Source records
------------------------------------------------------------
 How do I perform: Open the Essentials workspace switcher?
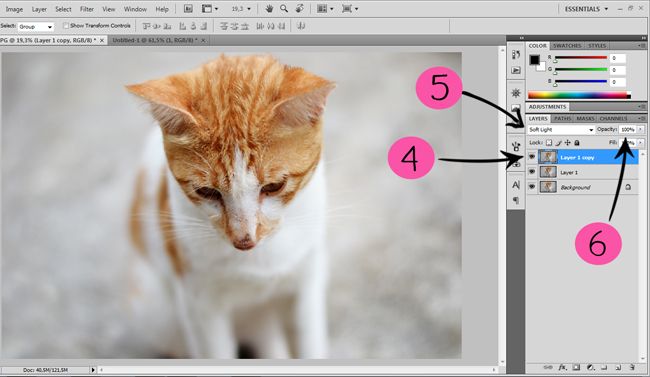(x=587, y=9)
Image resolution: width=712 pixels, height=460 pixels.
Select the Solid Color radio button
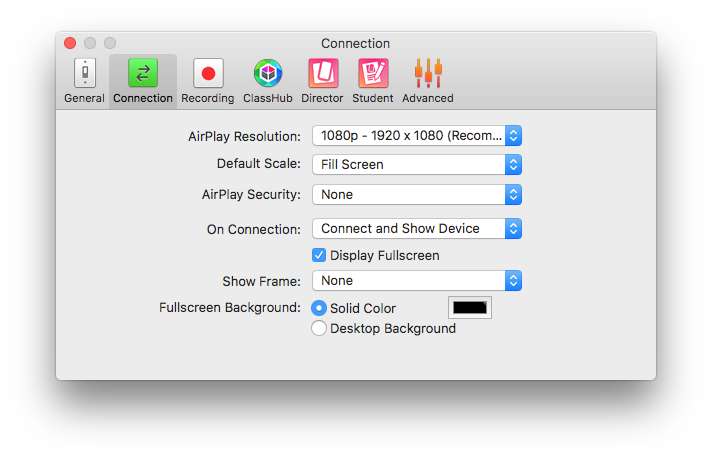coord(319,308)
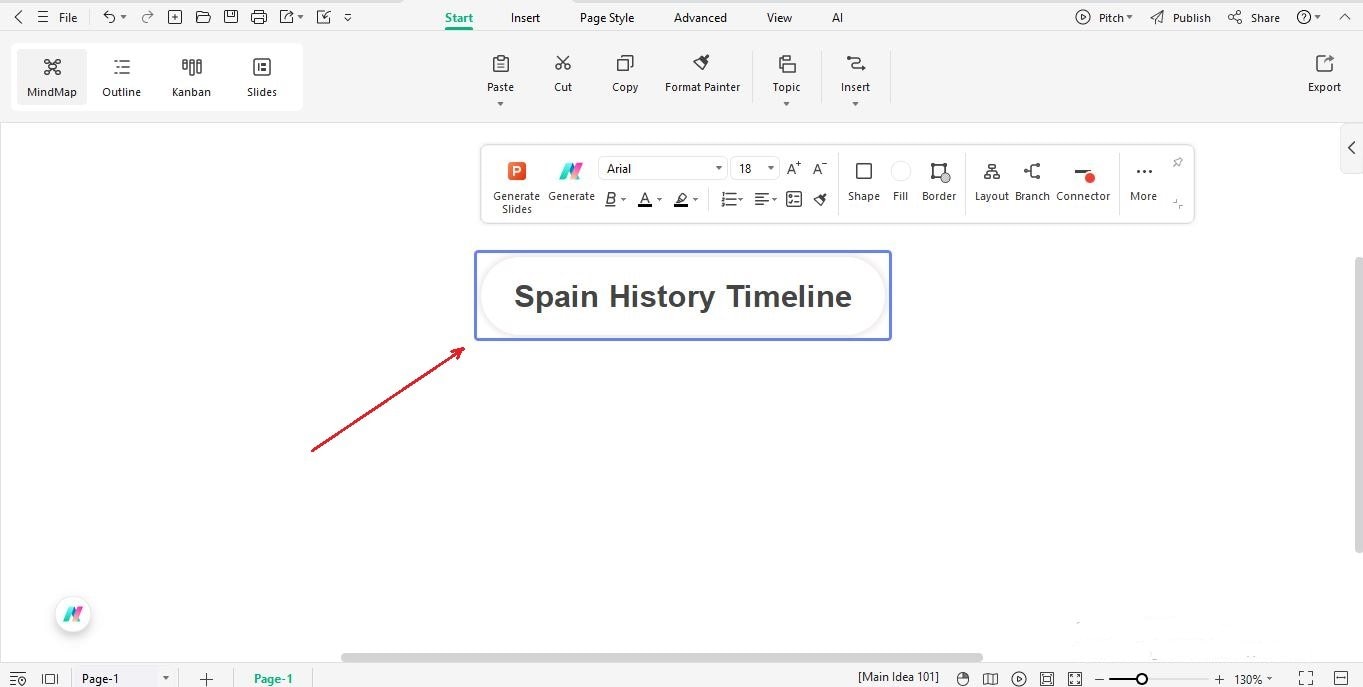
Task: Click the Generate Slides PowerPoint icon
Action: (x=516, y=170)
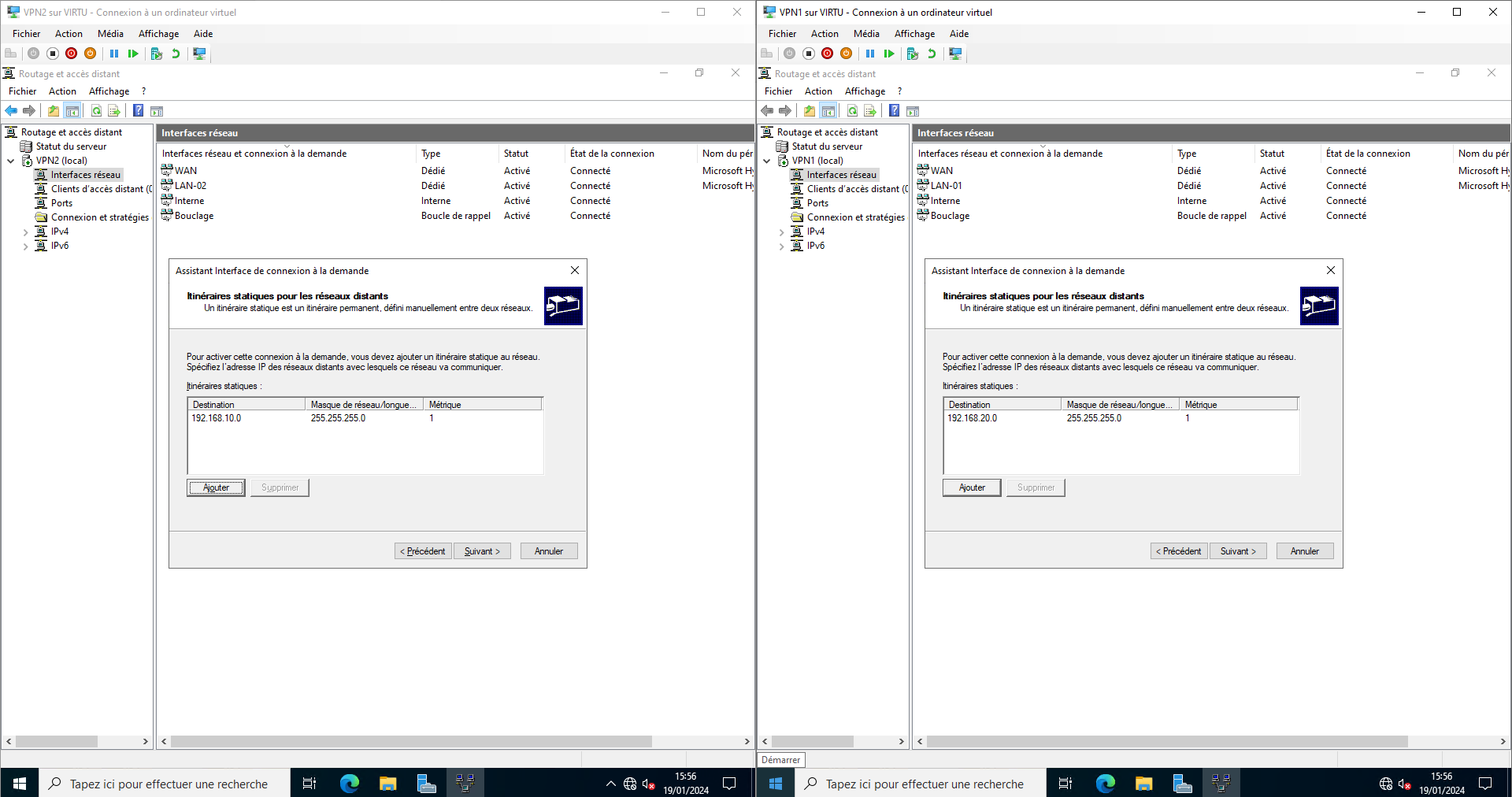This screenshot has height=797, width=1512.
Task: Click Ajouter in the VPN1 wizard
Action: click(971, 487)
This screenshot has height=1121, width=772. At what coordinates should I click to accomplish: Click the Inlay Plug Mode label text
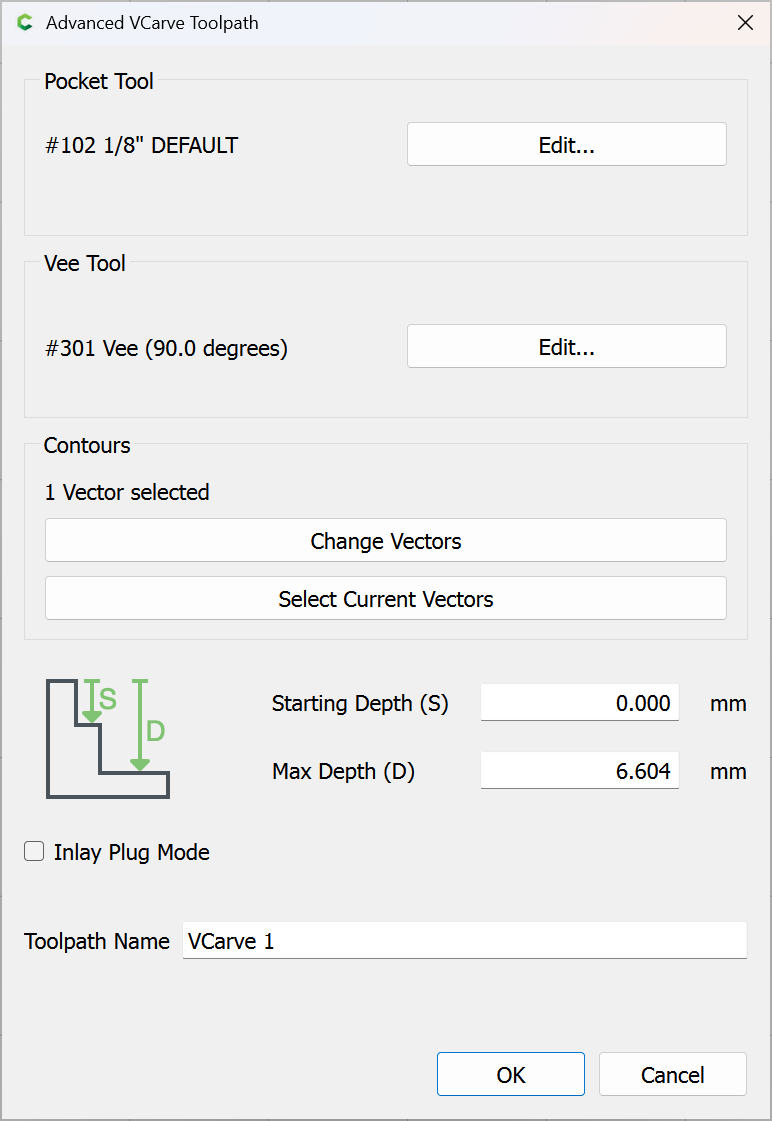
------------------------------------------------------------
● **What to work on**:
Would you give the data above again word for word, minus the pictures?

● **Solution to this problem**:
 How do I perform: Open the Essentials workspace switcher?
(x=587, y=9)
Image resolution: width=712 pixels, height=460 pixels.
Select the Solid Color radio button
coord(319,308)
Task: Click the Generate Slides PowerPoint icon
Action: (x=516, y=170)
This screenshot has height=797, width=1512.
Task: Click Ajouter in the VPN1 wizard
Action: click(971, 487)
This screenshot has height=1121, width=772. At what coordinates should I click to accomplish: Click the Inlay Plug Mode label text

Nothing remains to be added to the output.